_What the task requires_
Repeat the first line of the listing and each line after it, exactly, through the line containing "Task: Open the 基本剪辑 feature tile".
BEGIN
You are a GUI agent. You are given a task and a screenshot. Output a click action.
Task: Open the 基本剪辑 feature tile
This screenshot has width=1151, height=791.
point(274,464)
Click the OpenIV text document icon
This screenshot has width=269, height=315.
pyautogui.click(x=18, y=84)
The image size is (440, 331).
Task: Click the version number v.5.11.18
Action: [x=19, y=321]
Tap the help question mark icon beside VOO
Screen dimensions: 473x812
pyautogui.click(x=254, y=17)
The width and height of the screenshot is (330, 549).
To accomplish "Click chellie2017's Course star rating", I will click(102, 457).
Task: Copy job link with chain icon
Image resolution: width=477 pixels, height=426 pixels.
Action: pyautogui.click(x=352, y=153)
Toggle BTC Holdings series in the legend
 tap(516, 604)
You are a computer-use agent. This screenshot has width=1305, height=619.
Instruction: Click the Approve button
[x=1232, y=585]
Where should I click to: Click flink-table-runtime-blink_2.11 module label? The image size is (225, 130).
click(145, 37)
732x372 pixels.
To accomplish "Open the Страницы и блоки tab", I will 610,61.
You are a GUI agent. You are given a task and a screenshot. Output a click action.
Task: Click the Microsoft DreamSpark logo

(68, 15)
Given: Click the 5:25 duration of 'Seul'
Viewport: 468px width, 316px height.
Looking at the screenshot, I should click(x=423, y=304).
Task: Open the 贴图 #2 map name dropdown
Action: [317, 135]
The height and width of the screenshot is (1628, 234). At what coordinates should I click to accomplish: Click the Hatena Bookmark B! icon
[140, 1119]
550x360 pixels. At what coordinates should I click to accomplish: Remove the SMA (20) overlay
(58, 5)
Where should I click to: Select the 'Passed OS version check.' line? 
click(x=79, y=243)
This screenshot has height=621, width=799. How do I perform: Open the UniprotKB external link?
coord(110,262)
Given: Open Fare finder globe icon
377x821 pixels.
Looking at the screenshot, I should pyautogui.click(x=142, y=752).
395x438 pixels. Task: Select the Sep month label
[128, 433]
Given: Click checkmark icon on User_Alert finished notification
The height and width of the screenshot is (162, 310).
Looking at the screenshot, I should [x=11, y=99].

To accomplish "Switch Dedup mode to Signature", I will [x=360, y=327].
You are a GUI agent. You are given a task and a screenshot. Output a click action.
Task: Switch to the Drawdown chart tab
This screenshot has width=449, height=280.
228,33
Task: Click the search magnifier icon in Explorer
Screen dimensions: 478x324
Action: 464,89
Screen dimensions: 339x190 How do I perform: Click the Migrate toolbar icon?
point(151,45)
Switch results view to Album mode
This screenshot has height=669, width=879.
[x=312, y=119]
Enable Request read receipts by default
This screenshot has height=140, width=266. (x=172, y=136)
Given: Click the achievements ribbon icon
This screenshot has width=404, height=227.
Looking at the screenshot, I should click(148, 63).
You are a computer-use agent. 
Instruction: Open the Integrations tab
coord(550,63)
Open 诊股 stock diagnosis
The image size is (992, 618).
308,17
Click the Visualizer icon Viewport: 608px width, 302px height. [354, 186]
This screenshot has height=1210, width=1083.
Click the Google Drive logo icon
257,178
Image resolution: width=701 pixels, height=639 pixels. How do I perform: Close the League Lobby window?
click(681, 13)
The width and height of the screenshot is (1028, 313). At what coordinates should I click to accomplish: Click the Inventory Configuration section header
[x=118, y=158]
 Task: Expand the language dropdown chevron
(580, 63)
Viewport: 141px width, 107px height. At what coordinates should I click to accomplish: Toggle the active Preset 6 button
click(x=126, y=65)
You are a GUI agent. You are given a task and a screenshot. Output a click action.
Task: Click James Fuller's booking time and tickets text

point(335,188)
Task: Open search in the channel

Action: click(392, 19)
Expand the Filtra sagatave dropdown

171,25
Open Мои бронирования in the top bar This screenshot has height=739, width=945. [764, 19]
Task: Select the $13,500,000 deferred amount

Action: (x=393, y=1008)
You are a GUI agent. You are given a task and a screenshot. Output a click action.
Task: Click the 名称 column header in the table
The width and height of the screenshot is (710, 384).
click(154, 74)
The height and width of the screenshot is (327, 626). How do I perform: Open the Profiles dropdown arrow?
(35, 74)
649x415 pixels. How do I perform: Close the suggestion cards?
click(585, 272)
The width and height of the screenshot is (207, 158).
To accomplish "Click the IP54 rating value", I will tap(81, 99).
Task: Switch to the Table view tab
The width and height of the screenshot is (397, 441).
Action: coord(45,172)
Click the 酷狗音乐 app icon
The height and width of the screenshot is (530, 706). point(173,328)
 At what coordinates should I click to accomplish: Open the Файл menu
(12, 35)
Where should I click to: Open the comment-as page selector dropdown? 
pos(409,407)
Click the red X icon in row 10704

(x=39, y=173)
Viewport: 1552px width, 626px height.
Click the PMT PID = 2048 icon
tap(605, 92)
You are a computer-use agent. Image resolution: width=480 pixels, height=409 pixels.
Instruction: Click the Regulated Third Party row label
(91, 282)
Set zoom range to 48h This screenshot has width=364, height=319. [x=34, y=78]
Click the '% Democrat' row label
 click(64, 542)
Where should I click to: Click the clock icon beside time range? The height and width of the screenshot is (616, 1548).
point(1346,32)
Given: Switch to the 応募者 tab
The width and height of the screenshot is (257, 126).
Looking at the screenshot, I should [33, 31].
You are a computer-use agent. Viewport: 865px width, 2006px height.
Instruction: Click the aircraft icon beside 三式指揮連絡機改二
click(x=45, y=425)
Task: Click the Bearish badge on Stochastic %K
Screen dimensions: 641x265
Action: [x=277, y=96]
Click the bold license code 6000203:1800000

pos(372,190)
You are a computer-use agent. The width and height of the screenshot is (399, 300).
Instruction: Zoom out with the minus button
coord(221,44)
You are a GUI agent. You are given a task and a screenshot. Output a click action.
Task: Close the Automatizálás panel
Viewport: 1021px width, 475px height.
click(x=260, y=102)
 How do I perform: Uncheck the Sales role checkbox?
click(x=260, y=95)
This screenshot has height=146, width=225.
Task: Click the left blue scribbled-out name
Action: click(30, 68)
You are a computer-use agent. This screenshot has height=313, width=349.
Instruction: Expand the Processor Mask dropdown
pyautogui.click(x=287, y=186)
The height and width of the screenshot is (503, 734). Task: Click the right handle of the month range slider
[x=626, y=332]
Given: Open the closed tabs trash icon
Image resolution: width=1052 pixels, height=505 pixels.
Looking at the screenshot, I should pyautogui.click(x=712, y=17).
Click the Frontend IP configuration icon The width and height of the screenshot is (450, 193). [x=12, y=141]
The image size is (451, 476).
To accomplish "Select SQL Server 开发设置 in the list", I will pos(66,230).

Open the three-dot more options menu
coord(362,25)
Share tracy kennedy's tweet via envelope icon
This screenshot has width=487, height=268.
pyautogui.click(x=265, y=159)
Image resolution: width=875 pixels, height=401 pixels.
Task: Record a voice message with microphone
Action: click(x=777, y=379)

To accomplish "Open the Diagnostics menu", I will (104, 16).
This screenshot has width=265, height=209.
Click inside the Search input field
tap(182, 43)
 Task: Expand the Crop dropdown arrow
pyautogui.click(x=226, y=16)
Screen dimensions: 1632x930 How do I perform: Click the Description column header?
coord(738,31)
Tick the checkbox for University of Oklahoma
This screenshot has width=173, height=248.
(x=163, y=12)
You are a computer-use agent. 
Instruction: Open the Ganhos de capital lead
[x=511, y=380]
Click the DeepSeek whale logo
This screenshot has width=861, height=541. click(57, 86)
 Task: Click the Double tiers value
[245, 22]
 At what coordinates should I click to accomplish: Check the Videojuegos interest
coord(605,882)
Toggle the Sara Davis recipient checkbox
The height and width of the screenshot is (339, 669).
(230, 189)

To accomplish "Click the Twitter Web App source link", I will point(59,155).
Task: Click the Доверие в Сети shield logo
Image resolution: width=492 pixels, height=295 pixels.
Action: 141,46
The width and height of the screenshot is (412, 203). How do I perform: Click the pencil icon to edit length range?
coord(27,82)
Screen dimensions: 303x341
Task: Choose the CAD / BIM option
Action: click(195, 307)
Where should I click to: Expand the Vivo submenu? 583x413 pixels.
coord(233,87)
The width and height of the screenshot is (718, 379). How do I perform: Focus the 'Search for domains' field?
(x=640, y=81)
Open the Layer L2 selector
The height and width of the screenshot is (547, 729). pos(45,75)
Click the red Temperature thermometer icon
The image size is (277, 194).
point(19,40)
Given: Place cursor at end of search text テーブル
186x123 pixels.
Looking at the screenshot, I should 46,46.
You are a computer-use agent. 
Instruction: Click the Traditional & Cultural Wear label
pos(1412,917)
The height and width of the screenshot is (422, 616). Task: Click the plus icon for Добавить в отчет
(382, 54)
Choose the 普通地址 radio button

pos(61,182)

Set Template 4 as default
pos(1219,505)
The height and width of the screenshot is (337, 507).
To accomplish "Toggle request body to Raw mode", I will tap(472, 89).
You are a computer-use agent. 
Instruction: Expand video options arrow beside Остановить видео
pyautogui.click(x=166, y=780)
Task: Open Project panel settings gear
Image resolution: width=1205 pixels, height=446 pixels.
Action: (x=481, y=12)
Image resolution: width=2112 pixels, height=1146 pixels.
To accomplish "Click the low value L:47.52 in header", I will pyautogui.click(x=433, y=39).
END
_Solution for this task_
You are a GUI agent. You are given a task and a screenshot. Output a click action.
Task: Open the 基本剪辑 feature tile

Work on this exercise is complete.